How we can help save someone from suicide
Over the last two weeks, six deaths by suicide have been brought to my attention through my work as a grief coach, an article I read, or through a close encounter with a friend.
One death is already one too many. Six in 15 days boggles the mind and pierces the heart.
Deaths by suicide resonate with me because two male cousins of mine chose to die by suicide in the prime of their youth. They left loved ones and family members in complete shock. For many years, no one ever spoke about these incidents because of the pain and the stigma.
It is only recently that my generation, and the one after us, has begun to talk about it and its implications. I’m grateful that the winds have changed.
Suicide cuts across all socioeconomic classes, genders and ages. The highest rates of deaths by suicide can be found in the 15-24 age range, both for males and females. It does not have a single cause, but certain factors like untreated depression or substance abuse can lead to higher risk, just as a strong social circle and family support provide protection.
According to the Suicide Awareness Voices of Education (SAVE) website, there are several warning signs that friends and families need to look out for.
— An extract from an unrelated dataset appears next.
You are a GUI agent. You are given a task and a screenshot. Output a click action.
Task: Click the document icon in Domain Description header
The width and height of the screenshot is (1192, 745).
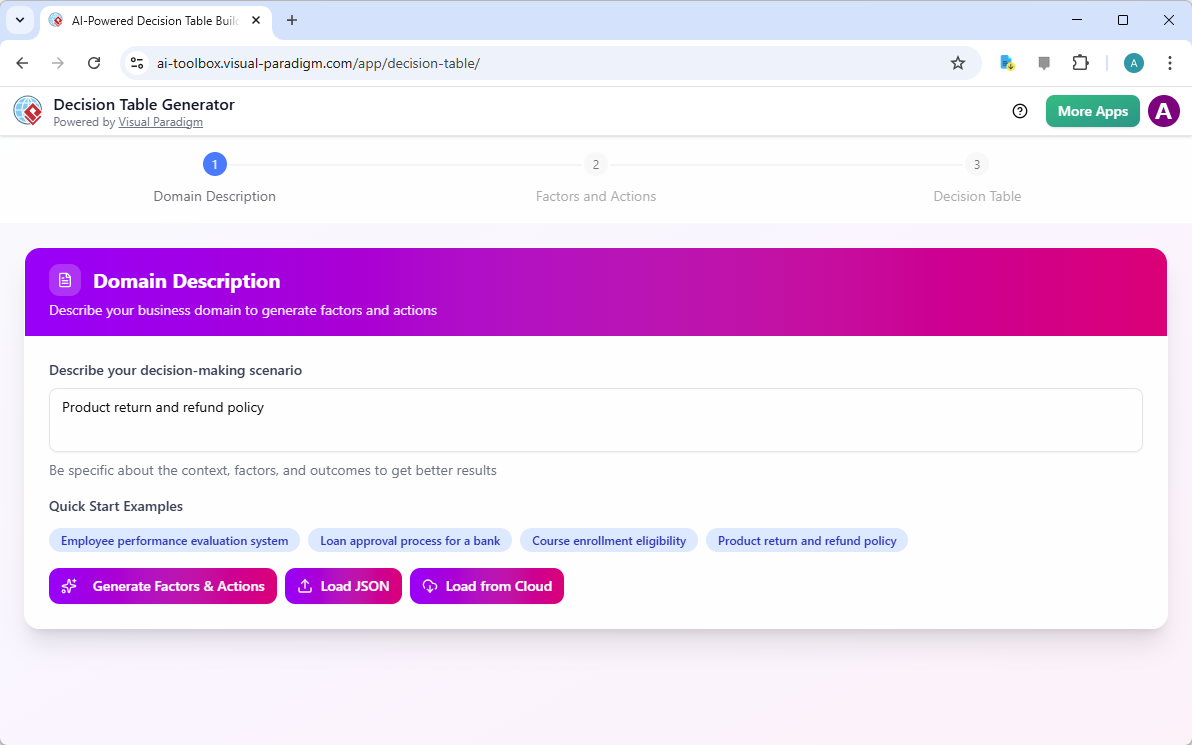[64, 280]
These are:
Talking about wanting to die or to kill oneself;
Looking for a way to kill oneself;
Talking about feeling hopeless or no purpose;
Talking about feeling trapped or being in unbearable pain;
Talking about being a burden to others;
Increased use of alcohol or drugs;
Acting anxious, agitated or reckless;
Sleeping too little or too much;
Withdrawing or feeling isolated;
Showing rage or talking about seeking revenge; and
Displaying extreme mood swings.
When we talk about suicide, it’s very important to consider both risk factors, indicators that make it more likely for an individual to contemplate suicide and actually do it, and protective factors, characteristics that make a person less likely to do so.
Protective factors help promote resilience and connectedness with others during challenging times, making suicidal behaviors less likely.
Family mental health
A family history of mental health issues such as depression, mood and anxiety disorders and schizophrenia is an important risk factor to look out for. It is very important for families to openly discuss issues among themselves, and to consider the family’s mental health history. Putting a name to the illness reduces its power and enables future generations to be more proactive about their own mental health.
Hopelessness or a history of trauma or abuse increases the likelihood of engaging in suicidal behavior.
Alcohol or any form of substance abuse is another risk factor. A major illness may lead the person into deep depression. A recent job or financial loss, or the loss of a relationship, also qualifies as a risk factor.
The lack of social support and a pervading sense of isolation, along with the stigma of seeking help, can be pretty potent risk factors for suicidal behaviors.
Protective factors, on the other hand, can help lessen the risk. Foremost among these is a strong connection to family, plus community support.
Access to effective clinical care for mental, physical and substance use disorders is also of utmost importance. The Mental Health Act, which is now only a heartbeat away from being made into law, will enable these health services to reach many more citizens all over the country.
Another important protective factor is for the young person or adult to have good skills in problem solving, conflict resolution, and handling problems in a nonviolent way. Young people need to find a safe and healthy outlet for anger and sadness—an art form, a sports activity, or a trusted, supportive and respected friend or mentor.
In the case of young people, withdrawal from their usual activities, changes in sleep patterns (increase or decrease), anger that seems out of context, or agitated or restless behavior beyond the usual are warning signs that something is going on.
Err on the side of caution
For us parents, family members, teachers or friends, it pays to be truly mindful of these signs. It will always be better to err on the side of caution, rather than to sweep things aside and later regret signs we might have missed.
What, then, are the best ways to respond when in doubt about your friend or loved one’s mental state? Here are a few things you can do.
First, connect with them and ask them if they are okay. Next, express your concern in a gentle and reassuring manner. Sometimes, all it takes is a simple SMS, a direct message, a phone call or a visit—a word said for the other party to change their thought patterns.
When they do open up, listen attentively and without judgment. Reflect back to them what they have shared, and make them feel that they’ve been heard. To know that one is being heard and understood by someone gives such a huge emotional boost to the one feeling depressed.
Tell them not to feel alone, and that you are there to help them. Let them know there are different ways to treat the sadness, and that you can guide them to the help they may need.
Educate yourself about suicide and share what you know. Always be mindful and pay attention. Take the time to observe and to listen, and whenever you are in doubt, stay and talk it out with the person concerned.
The feeling of being alone can be painful and overwhelming for some. But knowing there is someone who truly understands can spell the difference.